Görünen o ki, bir yıl içinde bir seçime gidilecek. Şimdi artık yeni bir şeyler söylemek, yeni eylemleri gerçekleşirmek zamanı.
Muhalefet partileri artık iktidarın gündem belirleme çabalarının önünü kesmeli, bu oyunlara alet olmaktan kaçınmalı. Bugün ülkenin gündeminde ne herhangi bir sokağa çıkma çağrısı var, ne Nas var, ne Türk Tabipleri Birliği var, ne de Nebati'nin gözleri var.
Bugün vatandaşın tek gündemi, hayat pahalılığıdır, enflasyondur, çarşı-pazardır, mutfaktaki yangın.
Muhalefet partilerinin üzerine eğilmek zorunda olduğu tek konu budur. Vatandaş gözlerini dikmiş, kulaklarını açmış muhalefetin bu konuya nasıl çare bulabileceğini öğrenmek isitiyor.
Amerika Birleşik Devletleri İlionis Üniversitesi öğretim üyelerinden Profesör Ali Akarca'nın yaptığı bir araştırmaya göre enflasyondaki bir puanlık artışlar iktidar partisinin oylarının 0.13 puanını götürmekte. Kişi başına milli gelir artışı ise bir puanda 1.05 puanlık bir artış sağlıyor. Bu araştırmaya göre iktidar partisinin yalnızca bu nedenle kaybettiği oy oranı yüzde 5.2'ye ulaşıyor.
Time Dergisi iktidar partisinin dikkatleri ekonomik krizden uzaklaştırmak için daha agresif bir dış politika izleyeceğini iddia ediyor. Ülke içinde de dikkatleri başka yönlere çekmek için neler yapabileceklerini tahmin etmek zor olmasa gerek.
Peki ne yapacak Millet İttifakı? Muhalefet partilerinin planı, projesi programları neler?
Vatandaş soruyor; Etiketleri nasıl düşüreceksiniz? Yatırımları nasıl gerçekleştireceksiniz? Çiftçiye ne vereceksiniz? Yatırımcıya güveni nasıl sağlayacaksınız? Parayı nereden bulacaksınız?
Üretici, besici için neler düşünüyorsunuz? İşçi, memur, emeklinin refah düzeyini nasıl yükselteceksiniz? Gençlerle ilgili projeleriniz neler?
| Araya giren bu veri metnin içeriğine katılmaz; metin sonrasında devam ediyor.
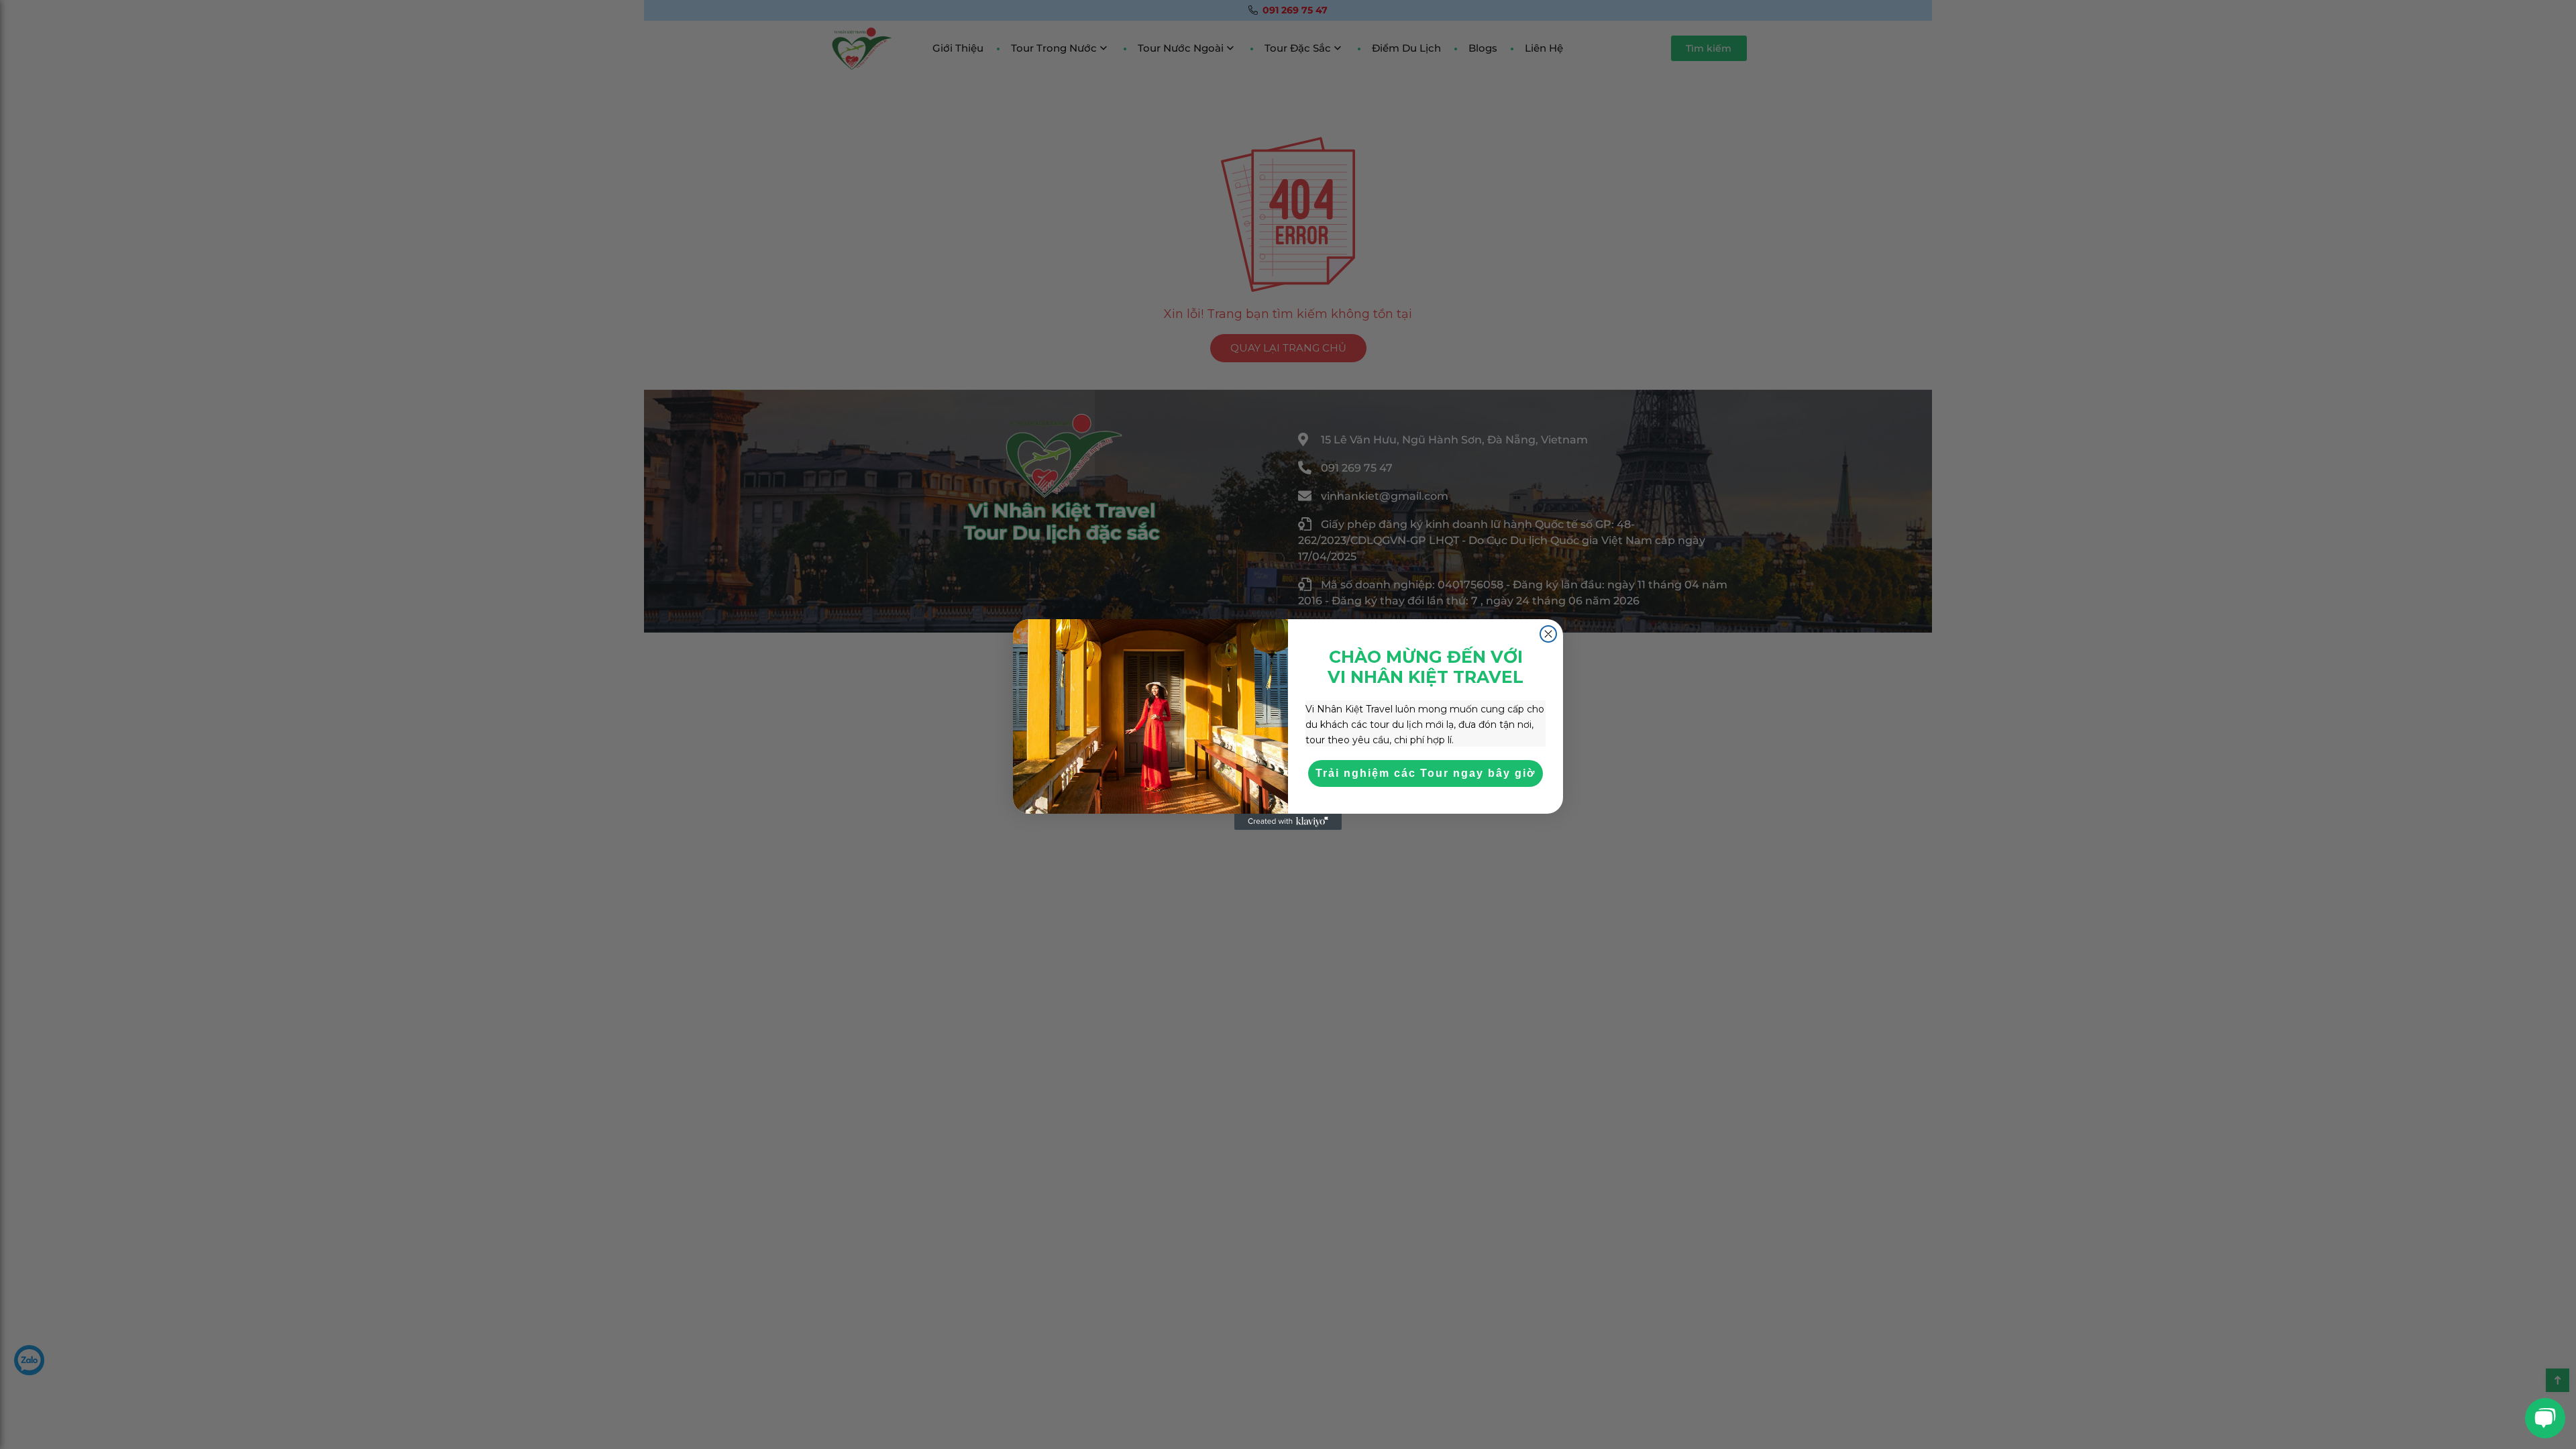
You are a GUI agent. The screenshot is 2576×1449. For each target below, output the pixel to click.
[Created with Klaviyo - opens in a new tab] (1288, 822)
Mazotta KDV'yi, benzinde ÖTV'yi kaldıracak mısınız? Çiftçiye gübre desteği verecek misiniz? Ücretlerle ilgili politikalarınız neler,işsizliğe nasıl çare bulacaksınız? Öğrencilerin KYK borçlarını öteleyip, faizlerini silecek misiniz?
Bu plan ve programların vatandaşa ulaştırılması, anlatılması için hangi yöntemler uygulanacak?
Radyo ve televizyonlar, yazılı basın, sosyal medyadan yapılacak duyuru ve ilanlar halka ulaşıma önemli katkılar sağlayabilir. Belediyelerin elinde bulunan bilbordlar hedef sloganların benimsenmesine yardımcı olabilir. Demokratik kitle örgütleriyle, sivil toplum örgütleriyle işbirliği ile halkın sorunları gündeme getirilmelidir.
Elbette muhalefet partilerinin milletvekillerinin tam kadro çarşı-pazara inmeleri, esnaf görüşmeleri, gençlerle görüşmeleri, onların sorunlarını dinlemeleri, çözüm yollarını açıklamaları, partilerin mitingleri hız kesmeden devam etmelidir.
Her ne kadar Erdoğan,'Tencere tava, hep aynı kafa' dese de kadınlarımızın evlerinden gerçekleştireceği boş tencere gösterileri, hayat pahalılığını protesto için uygulanacak 'bir dakika karanlık' eylemi halkın seslerini duyurmada önemli bir rol oynayabilir.
İktidarın yaratmaya çalıştığı korku iklimi karşısında muhalefet partilerinin umut veren, güven veren bir tutum izlemesi, seçimlere gölge düşürülmemesi için her türlü çalışmanın yapıldığı konusunda halka güvence vermesi de üzerinde durulması gereken diğer bir konu.
Muhalefetin bu saatten sonra kaybedecek zamanı yok. Stratejilerin süratle belirlenip uygulamaya koyulması gerekiyor.
Gallup Araştırma Şirketi'nin açıkladığı son verilere göre dünyanın en kötümser 5 ülkesi arasında Türkiye yer alıyor. Bu kötümserliği yaratan AKP olduğuna göre bunu ortadan kaldıracak gücün de muhalefet partileri olması gerekiyor.